TEN THOUSAND DOLLARS
TO ANY ONE PROVING THESE CLAIMS FAKE IN THE SLIGHTEST DEGREE
"'Reads good, don't it?' asks Cap., sort of beaming through his nose-pinzes. 'But give a look at the others.'
"The next one was as bad as the first:
ADMIRAL!!!
THE HORSE WHO RECITES THE DECLARATION OF INDEPENDENCE IN A DEEP Ba.s.s VOICE AND WITH PERFECT ENUNCIATION
"'I didn't hear the fellow say the skate could do that kind of stuff,'
says I, just a bit dazed, after looking over a lot more of it.

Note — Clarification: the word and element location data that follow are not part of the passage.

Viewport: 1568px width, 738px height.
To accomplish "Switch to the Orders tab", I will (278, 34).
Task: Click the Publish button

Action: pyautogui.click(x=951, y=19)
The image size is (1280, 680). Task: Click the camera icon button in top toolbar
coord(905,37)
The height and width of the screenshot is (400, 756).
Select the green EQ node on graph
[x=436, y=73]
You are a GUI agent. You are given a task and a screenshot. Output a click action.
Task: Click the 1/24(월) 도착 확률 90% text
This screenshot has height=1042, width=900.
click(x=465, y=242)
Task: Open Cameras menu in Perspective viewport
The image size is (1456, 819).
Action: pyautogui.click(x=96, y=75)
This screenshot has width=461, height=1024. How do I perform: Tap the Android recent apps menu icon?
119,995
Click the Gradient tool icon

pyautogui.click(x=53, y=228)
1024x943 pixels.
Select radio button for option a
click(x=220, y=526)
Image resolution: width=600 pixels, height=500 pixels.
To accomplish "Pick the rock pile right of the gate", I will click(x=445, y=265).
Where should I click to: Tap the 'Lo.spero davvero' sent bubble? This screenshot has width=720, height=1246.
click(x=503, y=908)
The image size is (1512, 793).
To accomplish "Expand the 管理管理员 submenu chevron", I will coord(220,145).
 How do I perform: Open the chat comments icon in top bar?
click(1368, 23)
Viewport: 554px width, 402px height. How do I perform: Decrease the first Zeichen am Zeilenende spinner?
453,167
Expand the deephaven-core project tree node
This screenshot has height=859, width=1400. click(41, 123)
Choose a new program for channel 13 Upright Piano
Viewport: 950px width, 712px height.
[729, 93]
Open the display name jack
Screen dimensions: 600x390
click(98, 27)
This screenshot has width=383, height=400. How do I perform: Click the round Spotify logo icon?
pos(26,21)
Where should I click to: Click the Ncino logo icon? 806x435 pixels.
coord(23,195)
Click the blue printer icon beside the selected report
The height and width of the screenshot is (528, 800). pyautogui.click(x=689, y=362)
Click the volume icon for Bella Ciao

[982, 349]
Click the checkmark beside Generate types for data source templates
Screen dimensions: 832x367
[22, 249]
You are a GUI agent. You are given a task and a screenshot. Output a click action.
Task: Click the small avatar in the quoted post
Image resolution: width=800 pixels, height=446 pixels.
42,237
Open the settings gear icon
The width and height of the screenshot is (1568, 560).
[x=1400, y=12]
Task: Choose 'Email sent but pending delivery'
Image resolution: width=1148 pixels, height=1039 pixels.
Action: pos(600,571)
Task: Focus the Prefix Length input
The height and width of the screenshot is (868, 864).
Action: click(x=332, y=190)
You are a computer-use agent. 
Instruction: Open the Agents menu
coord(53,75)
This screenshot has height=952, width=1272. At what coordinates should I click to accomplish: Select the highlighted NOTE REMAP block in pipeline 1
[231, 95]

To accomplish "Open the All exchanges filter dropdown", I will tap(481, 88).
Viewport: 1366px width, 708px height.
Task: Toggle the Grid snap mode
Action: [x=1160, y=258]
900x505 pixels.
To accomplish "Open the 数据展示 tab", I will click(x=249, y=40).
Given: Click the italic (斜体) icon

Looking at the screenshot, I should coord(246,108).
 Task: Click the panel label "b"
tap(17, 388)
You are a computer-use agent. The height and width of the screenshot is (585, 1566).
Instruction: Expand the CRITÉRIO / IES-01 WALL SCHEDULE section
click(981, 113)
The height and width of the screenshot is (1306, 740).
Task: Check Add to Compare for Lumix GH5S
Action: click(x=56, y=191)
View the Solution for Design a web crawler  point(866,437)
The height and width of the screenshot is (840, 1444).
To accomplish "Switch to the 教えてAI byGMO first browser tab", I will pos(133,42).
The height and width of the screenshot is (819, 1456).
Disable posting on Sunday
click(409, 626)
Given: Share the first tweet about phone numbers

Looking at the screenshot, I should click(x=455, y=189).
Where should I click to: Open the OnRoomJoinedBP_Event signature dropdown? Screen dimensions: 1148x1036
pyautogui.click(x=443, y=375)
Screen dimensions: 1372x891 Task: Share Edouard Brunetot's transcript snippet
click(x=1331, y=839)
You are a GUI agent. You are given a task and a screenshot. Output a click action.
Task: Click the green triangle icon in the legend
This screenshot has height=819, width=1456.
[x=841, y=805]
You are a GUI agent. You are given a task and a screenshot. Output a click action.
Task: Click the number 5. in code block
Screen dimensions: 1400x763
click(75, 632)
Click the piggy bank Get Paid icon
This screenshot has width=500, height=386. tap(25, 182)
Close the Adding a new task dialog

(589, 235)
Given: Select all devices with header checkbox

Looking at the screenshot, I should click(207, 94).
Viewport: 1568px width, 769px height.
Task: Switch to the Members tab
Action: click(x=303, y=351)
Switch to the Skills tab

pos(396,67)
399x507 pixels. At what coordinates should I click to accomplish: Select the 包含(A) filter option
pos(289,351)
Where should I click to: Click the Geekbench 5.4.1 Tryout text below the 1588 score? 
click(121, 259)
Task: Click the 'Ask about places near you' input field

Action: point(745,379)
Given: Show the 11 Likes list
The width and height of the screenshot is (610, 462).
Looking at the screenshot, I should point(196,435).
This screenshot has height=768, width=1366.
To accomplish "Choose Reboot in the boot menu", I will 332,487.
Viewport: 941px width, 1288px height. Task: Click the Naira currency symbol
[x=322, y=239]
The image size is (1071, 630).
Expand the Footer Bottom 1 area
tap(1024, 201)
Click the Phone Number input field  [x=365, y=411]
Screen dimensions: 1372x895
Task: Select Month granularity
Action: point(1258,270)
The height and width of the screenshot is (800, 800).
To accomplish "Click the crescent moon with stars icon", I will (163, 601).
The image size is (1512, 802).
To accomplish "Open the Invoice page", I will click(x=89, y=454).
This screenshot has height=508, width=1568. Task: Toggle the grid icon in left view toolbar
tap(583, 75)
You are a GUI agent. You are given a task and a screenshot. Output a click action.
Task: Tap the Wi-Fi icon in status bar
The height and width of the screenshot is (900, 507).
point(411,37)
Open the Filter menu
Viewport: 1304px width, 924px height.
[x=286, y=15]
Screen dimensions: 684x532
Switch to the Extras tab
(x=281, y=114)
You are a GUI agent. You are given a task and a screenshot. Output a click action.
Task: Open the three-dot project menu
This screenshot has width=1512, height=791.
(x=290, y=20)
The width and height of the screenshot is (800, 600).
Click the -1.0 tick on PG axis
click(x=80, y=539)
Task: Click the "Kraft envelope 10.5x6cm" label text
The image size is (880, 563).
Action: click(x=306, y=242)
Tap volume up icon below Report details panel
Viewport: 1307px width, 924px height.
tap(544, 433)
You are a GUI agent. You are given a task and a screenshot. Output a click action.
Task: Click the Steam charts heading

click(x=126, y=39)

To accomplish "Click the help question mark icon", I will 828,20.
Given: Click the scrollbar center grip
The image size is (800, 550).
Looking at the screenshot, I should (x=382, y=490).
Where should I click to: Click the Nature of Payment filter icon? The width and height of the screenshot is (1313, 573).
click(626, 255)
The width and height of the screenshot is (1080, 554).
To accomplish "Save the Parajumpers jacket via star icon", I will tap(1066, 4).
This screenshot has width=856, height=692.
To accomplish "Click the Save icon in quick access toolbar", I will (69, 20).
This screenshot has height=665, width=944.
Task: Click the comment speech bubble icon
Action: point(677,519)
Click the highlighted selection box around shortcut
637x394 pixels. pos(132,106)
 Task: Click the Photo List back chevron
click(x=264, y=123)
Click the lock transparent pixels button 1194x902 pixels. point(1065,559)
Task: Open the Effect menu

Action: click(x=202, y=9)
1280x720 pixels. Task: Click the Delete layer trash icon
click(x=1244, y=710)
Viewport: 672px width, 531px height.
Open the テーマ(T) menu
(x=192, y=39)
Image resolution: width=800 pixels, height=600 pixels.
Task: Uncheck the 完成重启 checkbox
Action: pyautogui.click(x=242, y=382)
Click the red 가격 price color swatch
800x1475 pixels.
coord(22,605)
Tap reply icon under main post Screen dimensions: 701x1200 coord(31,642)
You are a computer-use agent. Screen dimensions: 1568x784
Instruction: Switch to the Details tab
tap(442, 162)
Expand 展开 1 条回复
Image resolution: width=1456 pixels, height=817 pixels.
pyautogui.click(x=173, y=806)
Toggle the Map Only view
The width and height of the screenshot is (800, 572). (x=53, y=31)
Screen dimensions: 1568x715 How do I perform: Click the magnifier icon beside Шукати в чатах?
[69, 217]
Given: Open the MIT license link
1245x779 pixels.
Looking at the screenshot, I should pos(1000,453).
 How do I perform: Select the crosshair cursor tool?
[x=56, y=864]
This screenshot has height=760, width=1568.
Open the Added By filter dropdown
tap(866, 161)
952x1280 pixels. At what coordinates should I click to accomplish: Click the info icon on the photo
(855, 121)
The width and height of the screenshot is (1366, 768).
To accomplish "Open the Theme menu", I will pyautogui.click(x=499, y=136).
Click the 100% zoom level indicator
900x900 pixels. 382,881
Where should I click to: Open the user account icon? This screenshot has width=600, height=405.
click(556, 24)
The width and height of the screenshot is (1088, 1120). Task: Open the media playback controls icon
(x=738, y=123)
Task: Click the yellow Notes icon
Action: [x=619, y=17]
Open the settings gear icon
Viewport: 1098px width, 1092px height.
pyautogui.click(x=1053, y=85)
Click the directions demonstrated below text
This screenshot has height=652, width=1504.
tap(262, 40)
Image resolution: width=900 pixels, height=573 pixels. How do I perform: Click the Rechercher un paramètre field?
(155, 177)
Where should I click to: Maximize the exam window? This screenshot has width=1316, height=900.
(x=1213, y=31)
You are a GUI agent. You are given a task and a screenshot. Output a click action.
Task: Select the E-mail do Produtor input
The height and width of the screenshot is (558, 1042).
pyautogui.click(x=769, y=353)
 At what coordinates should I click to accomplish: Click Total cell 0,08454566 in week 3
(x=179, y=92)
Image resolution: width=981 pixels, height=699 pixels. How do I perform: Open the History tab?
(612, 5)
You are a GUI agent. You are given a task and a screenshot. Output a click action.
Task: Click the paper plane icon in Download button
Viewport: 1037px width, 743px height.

"'He only handed it to me as a sort of last card,' says Cap., 'and that's what made me change my mind about buying him. Get five thousand twelve sheets in yellow and red; ten thousand three sheets; fifteen thousand block one sheets with cut of the horse. And you can place an order for as many black and white dodgers as they can turn out between this and the end of the week. It's a big card and we're going into it up to our eyebrows.'
"If I had had time to consider anything but hustling, I might have thought the thing was a fake. But it was the old man's game and I left him to do the worrying. I threw rush orders into the printers and soon had the presses banging away on the stuff desired.
"Next day Cap. started a four-inch double-column notice in every paper in town. I hired an army of distributers and began to put out the dodgers as they came hot off the bat; then I got a couple of Guinea bands, put them in open wagons, done up with painted muslin announcements, and sent them forth to tear off the melody and otherwise delight the eye and ear of the town. As the big stuff came off the press it was slapped up on every blank wall and fence in the city that wasn't under guard; and when the job was finished, St. Louis fairly glared with it. If there was a person who hadn't heard of the Talking Horse by the end of the week, they must have been deaf, dead or in jail.